This isn't working anymore.
I've been trying to use up some of my fabric scraps. I've been making block after block after block. As I was sewing a block the other night it occurred to me that it's not working anymore.
It's not that the scraps aren't going together properly, it's not that I can't keep a quarter inch seam, and it's not that I don't like what I'm creating.
It's that sewing isn't taking my mind off the pain like it used to. On Day 107 I had said, The only way I know to make it through each day is to try and keep myself busy with writing, taking pictures, and sewing and quilting for others.
It's absolutely true. I wouldn't have gotten where I am now without those things, but...
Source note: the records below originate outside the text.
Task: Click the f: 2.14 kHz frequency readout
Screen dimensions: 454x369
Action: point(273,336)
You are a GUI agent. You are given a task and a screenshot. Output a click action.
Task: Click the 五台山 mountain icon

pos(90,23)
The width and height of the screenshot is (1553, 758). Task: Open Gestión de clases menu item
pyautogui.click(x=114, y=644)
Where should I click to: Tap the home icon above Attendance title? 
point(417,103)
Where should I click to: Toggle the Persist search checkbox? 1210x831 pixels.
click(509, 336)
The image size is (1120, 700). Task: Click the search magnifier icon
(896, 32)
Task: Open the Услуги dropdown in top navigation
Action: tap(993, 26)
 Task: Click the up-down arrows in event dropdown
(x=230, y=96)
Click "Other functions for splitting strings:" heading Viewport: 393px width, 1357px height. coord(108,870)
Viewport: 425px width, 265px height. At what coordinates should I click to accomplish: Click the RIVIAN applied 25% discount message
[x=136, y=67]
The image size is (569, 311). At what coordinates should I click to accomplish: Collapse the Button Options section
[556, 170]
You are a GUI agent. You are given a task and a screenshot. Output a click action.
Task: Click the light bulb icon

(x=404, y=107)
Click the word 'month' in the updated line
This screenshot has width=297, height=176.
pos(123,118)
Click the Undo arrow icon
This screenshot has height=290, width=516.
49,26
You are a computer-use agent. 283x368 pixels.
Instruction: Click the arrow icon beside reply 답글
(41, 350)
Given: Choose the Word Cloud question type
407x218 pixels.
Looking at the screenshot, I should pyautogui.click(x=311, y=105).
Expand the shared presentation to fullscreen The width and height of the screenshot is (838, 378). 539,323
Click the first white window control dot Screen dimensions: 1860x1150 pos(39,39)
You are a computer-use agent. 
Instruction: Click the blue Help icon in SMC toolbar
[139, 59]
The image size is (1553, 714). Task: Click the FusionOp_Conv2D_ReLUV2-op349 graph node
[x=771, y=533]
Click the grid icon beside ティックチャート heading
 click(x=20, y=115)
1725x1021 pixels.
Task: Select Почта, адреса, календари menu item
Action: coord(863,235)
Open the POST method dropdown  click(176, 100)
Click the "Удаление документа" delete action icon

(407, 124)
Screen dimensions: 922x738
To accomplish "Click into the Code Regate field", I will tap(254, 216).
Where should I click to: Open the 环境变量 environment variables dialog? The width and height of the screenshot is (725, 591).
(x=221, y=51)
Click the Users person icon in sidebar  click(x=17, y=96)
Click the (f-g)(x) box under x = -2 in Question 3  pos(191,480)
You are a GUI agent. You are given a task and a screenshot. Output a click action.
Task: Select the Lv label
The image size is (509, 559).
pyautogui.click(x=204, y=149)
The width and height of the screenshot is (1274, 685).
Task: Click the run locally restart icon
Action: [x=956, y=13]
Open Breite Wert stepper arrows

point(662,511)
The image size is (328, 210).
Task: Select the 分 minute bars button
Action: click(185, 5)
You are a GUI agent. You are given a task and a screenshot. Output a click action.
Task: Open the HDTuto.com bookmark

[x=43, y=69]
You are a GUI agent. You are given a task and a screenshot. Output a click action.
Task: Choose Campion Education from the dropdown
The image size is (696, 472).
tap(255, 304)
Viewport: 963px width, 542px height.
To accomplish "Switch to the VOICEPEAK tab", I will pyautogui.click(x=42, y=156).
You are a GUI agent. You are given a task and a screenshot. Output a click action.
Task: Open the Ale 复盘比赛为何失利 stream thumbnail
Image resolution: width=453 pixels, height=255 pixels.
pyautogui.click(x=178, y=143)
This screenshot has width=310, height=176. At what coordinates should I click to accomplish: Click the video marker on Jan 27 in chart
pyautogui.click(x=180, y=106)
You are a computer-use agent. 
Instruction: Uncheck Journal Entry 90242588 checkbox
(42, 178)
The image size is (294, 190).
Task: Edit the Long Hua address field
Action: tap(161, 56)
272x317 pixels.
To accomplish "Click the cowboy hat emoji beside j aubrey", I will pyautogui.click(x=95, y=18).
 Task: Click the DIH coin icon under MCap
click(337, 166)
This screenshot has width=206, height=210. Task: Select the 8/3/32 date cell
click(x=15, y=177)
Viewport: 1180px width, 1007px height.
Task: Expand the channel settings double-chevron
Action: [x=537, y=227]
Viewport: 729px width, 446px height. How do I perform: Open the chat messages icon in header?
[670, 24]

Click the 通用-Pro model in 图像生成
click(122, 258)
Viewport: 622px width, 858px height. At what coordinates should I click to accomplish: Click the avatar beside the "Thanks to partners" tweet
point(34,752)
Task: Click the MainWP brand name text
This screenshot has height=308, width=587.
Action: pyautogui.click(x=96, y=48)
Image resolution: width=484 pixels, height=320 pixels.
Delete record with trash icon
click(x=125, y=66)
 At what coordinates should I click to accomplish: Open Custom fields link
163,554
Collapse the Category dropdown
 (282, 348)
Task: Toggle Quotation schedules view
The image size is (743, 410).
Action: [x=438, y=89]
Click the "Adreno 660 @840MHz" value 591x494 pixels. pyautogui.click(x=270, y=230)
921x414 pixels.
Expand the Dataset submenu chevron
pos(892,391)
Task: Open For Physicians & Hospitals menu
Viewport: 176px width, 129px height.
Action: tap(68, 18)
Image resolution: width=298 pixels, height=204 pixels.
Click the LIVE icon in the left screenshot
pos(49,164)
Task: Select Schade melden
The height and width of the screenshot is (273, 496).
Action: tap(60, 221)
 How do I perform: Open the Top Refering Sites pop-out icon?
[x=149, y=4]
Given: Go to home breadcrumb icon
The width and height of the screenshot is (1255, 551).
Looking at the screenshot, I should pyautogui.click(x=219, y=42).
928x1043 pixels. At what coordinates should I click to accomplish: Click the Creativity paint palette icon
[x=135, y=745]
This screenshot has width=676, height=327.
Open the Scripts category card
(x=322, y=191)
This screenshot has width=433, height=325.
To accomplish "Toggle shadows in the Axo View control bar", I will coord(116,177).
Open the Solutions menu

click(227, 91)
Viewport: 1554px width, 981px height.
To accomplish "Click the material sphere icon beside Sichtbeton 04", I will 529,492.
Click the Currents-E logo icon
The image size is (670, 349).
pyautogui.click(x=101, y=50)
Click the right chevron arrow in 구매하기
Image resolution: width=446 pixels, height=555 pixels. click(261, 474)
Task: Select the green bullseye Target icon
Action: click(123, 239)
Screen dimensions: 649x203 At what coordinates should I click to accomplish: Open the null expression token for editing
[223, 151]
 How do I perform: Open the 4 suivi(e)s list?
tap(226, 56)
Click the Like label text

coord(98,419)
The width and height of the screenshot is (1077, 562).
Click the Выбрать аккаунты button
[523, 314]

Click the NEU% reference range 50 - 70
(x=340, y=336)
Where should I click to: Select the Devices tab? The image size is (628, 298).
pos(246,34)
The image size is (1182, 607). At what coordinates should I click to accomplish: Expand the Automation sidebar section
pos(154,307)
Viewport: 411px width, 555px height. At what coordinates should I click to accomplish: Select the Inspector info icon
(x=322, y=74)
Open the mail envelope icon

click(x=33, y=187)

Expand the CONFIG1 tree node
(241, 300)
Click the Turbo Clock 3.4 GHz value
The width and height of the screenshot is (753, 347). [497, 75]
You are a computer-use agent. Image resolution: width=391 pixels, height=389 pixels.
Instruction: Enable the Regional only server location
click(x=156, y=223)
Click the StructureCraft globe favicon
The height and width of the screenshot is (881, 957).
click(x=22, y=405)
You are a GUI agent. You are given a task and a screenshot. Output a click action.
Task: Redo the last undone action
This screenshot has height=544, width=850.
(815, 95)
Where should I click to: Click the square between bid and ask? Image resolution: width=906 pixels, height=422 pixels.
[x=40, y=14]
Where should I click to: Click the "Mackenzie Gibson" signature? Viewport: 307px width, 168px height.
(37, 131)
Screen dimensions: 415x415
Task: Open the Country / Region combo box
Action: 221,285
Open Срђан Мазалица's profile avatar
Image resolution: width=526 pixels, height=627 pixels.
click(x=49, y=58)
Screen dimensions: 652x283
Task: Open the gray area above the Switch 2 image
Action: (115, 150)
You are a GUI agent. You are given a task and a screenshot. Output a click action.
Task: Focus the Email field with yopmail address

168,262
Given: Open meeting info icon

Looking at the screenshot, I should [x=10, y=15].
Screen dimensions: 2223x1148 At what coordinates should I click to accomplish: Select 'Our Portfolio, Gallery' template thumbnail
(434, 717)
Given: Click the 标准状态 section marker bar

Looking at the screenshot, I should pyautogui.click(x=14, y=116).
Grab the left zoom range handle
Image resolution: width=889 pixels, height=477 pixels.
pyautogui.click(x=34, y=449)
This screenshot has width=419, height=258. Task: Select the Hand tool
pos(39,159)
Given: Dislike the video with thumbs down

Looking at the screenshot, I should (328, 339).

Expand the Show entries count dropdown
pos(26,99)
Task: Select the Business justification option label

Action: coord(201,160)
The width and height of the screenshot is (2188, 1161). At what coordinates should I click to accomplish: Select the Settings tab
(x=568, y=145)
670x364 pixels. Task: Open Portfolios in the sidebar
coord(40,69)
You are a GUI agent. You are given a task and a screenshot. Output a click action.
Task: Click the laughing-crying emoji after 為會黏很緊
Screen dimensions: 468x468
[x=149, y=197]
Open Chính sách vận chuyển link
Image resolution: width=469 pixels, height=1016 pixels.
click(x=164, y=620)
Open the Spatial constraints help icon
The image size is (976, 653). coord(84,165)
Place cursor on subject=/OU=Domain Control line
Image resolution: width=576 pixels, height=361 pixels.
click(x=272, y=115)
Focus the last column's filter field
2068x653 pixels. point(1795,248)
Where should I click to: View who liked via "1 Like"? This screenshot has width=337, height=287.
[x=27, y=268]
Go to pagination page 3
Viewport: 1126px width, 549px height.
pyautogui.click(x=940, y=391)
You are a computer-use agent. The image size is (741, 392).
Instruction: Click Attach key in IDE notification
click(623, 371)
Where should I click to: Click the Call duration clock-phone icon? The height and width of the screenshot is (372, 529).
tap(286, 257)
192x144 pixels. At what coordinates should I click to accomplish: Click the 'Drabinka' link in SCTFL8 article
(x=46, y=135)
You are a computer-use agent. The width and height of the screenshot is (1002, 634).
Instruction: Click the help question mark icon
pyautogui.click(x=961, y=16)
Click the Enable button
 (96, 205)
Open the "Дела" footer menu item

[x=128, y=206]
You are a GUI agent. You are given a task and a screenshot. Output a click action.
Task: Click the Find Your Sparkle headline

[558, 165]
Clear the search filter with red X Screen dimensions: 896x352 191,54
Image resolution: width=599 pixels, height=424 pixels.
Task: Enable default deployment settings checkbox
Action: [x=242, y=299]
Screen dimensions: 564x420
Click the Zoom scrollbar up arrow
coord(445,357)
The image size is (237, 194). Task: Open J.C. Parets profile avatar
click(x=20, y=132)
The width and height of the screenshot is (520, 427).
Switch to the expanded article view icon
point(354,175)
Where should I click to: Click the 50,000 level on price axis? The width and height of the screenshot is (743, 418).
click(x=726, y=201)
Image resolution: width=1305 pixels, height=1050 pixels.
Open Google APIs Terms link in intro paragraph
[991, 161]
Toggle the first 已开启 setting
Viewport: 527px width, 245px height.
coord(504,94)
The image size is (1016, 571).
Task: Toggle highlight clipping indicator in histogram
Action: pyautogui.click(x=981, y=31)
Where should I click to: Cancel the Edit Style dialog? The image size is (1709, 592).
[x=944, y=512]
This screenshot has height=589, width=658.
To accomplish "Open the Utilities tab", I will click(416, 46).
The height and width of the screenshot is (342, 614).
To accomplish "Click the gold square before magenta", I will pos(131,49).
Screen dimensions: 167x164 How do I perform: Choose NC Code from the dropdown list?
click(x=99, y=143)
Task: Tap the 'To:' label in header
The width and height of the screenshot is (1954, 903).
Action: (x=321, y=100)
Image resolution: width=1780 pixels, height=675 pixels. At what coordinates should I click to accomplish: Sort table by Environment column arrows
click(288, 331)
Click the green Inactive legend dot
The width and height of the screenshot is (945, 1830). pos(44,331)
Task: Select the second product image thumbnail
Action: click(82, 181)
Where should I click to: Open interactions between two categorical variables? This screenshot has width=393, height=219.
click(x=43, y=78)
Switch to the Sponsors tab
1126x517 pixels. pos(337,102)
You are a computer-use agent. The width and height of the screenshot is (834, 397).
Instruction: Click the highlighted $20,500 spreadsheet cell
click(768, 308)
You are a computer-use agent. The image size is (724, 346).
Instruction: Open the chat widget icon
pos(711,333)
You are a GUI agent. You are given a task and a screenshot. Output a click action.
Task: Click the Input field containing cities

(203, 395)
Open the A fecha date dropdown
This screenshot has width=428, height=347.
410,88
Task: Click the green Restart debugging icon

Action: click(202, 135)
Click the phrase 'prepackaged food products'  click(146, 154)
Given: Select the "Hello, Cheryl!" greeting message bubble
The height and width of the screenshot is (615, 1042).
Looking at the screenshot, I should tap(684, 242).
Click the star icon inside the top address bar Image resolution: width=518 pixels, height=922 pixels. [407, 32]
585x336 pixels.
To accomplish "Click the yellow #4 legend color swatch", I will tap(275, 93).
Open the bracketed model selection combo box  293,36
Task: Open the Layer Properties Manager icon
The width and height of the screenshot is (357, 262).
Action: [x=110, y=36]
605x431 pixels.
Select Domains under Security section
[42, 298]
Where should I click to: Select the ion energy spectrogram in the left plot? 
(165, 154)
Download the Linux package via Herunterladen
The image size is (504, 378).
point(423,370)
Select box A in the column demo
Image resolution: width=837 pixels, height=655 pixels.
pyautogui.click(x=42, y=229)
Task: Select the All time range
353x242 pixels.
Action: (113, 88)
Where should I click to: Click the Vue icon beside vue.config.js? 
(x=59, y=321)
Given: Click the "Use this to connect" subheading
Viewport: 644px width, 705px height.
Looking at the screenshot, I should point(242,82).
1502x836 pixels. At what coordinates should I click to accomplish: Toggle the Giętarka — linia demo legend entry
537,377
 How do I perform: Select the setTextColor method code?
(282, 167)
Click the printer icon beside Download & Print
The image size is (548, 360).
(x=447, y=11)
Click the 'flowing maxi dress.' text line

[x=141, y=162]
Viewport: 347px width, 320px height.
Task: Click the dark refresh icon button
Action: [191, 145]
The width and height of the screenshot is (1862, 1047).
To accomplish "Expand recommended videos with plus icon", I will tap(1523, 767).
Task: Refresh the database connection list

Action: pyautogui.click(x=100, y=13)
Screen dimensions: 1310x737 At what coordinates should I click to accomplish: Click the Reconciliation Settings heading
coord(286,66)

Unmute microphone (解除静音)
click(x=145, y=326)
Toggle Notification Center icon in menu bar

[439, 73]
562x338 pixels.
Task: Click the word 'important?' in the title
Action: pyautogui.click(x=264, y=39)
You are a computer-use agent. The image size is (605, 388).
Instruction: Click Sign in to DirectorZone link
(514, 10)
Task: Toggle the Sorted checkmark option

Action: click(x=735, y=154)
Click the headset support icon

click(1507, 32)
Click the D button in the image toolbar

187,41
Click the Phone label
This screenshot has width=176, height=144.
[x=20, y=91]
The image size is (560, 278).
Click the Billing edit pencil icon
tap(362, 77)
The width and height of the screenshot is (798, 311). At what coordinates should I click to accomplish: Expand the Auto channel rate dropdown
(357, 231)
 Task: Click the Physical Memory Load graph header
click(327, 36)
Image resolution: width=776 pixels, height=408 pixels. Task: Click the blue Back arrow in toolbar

It's getting harder. Harder to keep my mind off the pain. I don't know if the pain has become greater, making it harder to keep my mind focused or if it is something else. One of the reasons I enjoyed getting into the sewing so much is because it kept me from thinking about how bad I was feeling. It was a relaxing process, yet a process where I could focus on something else besides what I was feeling. But now, not so much. The temptation to take a pain pill is returning. A pain pill would provide relief, albeit temporary.
I'm pursuing my own form of temporary relief today. I'm taking a break from sewing for the first time in a while and heading down on the casino bus. Maybe a little getaway for the day will make me feel better. (I doubt it, but you never know!)
It does make me feel better having two more kids' quilts finished up before I head out, though.